Switzerland

Geteilte Meinung über Lockdown in der Marktgasse: Coronamüdigkeit und Wunsch nach Normalität

Der vom Kanton Aargau schon vor Weihnachten angeordneten Schliessung von Einkaufsläden wegen sind am Samstagvormittag auch im Rheinfelder Städtli viele Geschäfte zu. Geöffnet haben nur die Geschäfte, die Waren des täglichen Bedarfs anbieten. Nur wenige Passanten sind unterwegs und fast alle tragen einen Mund-Nasen-Schutz. Ein paar Marktstände verkaufen am Storchenturm ihre Produkte. Dort tummeln sich vergleichsweise noch viele Kunden.

Im Friseursalon André & Angelo lassen sich drei Kunden die Haare schneiden, mehrere Frisiertische sind unbesetzt. «Die Anzahl der Kunden variiert mit der politischen Stimmung», meint Angelo Prezzavento. Im November kamen deutlich weniger Kunden. Dann wurde es im Dezember zunächst wieder besser. Seit viele Geschäfte in der Marktgasse schliessen mussten, ist im Städtli weniger los.

Er bemerkt einen neuerlichen Kundenrückgang. Der Friseursalon spürt auch, dass keine deutschen Kunden mehr kommen dürfen. «Ich bin für die Massnahmen, wenn es wirklich etwas brächte, aber ich habe das Gefühl, dass es nicht wirklich etwas bringt», meint Prezzavento. «Ich hoffe, dass alles wieder normal wird.»

Seit vier Wochen dürfen Gäste im Restaurant Rhein-­Mühle nicht mehr normal bewirtet werden. Schon beim ersten Lockdown im Frühjahr setzte Wirt Andy Neaves auf ein Take-away-Angebot. «Im Grossen und Ganzen wird es gut angenommen», meint Neaves. In der warmen Jahreshälfte besser, was er auf die angenehmeren Temperaturen zurückführt.

Er hält die verordneten Massnahmen für richtig. «Es wäre gut, wenn sich alle daran halten. Das Problem ist, dass das nicht alle machen. Es gibt Leute, die sich bevormundet fühlen oder meinen, das ginge sie nichts an. Wir sollten die Experten ihren Job machen lassen», sagt Neaves. Er zeigt sich überzeugt, dass die Schweiz auf einem guten Weg ist, da mittlerweile auch ein Impfstoff verfügbar ist.

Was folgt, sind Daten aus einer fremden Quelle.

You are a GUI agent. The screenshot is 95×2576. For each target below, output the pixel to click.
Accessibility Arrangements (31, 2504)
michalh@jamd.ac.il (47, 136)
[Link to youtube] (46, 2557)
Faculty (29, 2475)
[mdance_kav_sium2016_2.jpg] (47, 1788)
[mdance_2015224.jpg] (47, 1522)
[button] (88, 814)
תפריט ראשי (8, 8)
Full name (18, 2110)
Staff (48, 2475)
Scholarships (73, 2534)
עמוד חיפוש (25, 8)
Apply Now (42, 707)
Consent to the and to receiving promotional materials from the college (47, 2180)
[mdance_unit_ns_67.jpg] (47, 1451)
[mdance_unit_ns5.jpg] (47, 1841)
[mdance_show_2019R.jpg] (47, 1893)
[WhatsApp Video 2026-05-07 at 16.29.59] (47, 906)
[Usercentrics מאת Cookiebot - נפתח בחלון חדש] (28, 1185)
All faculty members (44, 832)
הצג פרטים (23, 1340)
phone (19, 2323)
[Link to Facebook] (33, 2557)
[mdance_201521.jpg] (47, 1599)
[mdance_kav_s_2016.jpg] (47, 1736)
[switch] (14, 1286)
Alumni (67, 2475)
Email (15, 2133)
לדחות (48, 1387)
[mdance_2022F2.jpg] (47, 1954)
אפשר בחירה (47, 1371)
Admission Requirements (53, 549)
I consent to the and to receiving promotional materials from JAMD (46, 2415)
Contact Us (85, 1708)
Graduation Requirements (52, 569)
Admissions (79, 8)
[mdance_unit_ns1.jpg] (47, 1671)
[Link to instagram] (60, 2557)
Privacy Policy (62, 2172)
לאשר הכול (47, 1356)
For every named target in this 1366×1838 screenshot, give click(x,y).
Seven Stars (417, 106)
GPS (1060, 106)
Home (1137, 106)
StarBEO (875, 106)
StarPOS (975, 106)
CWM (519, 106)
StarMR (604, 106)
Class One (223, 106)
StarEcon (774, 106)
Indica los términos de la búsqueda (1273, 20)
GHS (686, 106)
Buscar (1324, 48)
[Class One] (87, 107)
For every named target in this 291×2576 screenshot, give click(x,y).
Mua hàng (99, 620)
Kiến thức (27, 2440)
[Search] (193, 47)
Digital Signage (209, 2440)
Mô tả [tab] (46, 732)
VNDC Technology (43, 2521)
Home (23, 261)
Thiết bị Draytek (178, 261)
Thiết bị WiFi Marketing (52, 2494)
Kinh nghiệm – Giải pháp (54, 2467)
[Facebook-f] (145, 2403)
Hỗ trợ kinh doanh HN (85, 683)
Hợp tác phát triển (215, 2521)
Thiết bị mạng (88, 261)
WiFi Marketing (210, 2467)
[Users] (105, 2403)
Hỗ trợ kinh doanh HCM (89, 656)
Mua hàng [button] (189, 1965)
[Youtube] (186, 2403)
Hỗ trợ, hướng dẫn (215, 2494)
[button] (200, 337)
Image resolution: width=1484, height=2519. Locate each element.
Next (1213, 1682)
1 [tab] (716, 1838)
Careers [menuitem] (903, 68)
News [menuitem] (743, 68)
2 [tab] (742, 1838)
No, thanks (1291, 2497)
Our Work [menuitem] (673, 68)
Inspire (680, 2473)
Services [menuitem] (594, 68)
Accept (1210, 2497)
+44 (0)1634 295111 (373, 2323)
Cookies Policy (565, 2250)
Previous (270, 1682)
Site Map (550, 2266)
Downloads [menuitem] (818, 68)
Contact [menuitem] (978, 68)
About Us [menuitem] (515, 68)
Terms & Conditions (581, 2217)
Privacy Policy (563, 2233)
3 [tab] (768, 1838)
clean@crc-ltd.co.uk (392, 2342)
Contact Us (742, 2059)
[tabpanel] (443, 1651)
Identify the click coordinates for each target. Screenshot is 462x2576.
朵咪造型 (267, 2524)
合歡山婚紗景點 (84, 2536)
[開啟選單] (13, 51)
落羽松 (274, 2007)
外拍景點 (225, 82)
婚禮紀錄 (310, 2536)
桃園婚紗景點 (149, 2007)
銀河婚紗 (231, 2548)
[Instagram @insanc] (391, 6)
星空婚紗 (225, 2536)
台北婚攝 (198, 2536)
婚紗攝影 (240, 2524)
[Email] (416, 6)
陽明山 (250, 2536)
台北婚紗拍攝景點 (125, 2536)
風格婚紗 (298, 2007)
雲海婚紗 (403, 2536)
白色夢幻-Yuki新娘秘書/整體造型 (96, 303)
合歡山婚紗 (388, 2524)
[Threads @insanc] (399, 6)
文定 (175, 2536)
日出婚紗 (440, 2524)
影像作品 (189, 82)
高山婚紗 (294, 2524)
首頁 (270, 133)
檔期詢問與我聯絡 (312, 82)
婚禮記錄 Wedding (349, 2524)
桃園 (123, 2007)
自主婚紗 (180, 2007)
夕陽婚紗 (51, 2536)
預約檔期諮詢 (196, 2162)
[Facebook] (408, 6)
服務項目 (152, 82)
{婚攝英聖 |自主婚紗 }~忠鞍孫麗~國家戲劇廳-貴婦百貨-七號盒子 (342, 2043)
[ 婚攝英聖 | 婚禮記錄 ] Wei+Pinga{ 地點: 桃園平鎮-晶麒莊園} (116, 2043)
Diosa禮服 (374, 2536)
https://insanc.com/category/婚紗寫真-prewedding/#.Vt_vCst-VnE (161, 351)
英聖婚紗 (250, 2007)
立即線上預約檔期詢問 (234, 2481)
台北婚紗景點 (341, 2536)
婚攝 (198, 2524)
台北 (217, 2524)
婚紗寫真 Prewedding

Stricken als guter ­Corona-Zeitvertreib

Als Heimwerkergeschäft durfte die Gomitolo Strickeria bislang noch öffnen. Inhaberin Cornelia Thommen weiss aber nicht, ob sie mit dem Bundesratsbeschluss nach dem Wochenende noch öffnen darf. «Wir hoffen auf einen positiven Bescheid, rechnen aber nicht damit», meint Thommen. Gerade wenn die Menschen vermehrt zuhause bleiben müssten, sei Stricken ein guter Zeitvertreib, der den Leuten guttue, sagt sie.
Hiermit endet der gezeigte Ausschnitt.